Nationalistic fervor runs very deep in China, where Olympic medallists are ticked off for omitting to mention the role of society in their makings.
It's precisely the sentiment Bi says he has been trying to satirize.
He obviously does not buy the theory that every performer, athlete and writer ought to be beholden to society and "especially not the blind. Society has done very little for them, so to expect them to have to repay society is total hypocrisy," he says.
Bi, who began his career by writing poems and screenplays for celebrity director Zhang Yimou (Shanghai Triad, for instance), sees his trajectory over the last 10 years as a movement from the absurd to the real.
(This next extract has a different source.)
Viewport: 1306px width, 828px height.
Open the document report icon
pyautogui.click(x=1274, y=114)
The bizarre scenario in one of Bi's early stories - The Ancestor, in which the living sleep in coffins and the very ancient great grandmother's teeth are pulled out, one by one, to exorcize the ills plaguing the house - has given way to simple tales, told simply.
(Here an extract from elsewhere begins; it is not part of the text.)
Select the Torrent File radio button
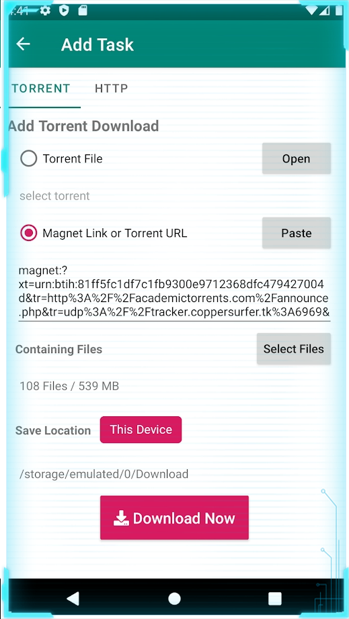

Bi says he now prioritizes understanding over imagination.
"In one's 40s, one begins to have a better understanding of things," he says.
"Scientists sharpen their senses of logic and analysis. Writers hone their understanding."
This shift from clever craftsmanship to empathy and intuitive understanding is also evident in the MALP-winning Three Sisters - the story of three women from rural China, trying to make a life at a time of turbulence and general confusion in 1970s and '80s.
"Often, stories set in the 'cultural revolution' (1966-76) years talk about the damage it did to the country's economy and politics," Bi says.
"But the 'cultural revolution' was more serious than politics. I am interested in individuals and how their lives panned out as a result of the social upheaval."
Women - often strong, feisty, ambitious types who do not hesitate to use their sexuality to get what they want - dominate Bi's fiction.
Expectedly, he's a little tired of the "best male writer on women" tag.
"It's a marketing ploy, which probably helps sell a few more copies," he says.
Evidently, the label makes no difference to him, unless, of course, it implies "a disrespect for my ability to write about human nature in general".
But the state of women in China today remains a matter of concern.
"Women are still discriminated against in terms of getting jobs, raising capital for investment, retirement ages, etc," he says.
"If you claim there is equality between men and women in China, you're living in a fairytale."
In his acceptance speech upon receiving the Mao Dun Award in September, Bi said a writer's vocation included the responsibility of leading an exemplary life, beside the obvious task of continuing to write well.
Hectic travel since the Man Asian win in March has continued to distract him from the quiet life of contemplation, inner monologues and focused writing that Bi would rather lead.
Even as the flashbulbs go off and fans crowd around him with questions, comments and autograph requests, Bi is sometimes bothered by the fact that the novel about a doctor's life that he has been trying to write for four years is probably not going anywhere.
"I work best only under conditions of quietness and isolation. Quietude is my oxygen and water," Bi says.
He hopes for a positive turn in March, "when the next unlucky Man Asian Literary Prize winner takes my place".
That's when he plans to stop in his tracks, at least for a while, and turn his gaze inward.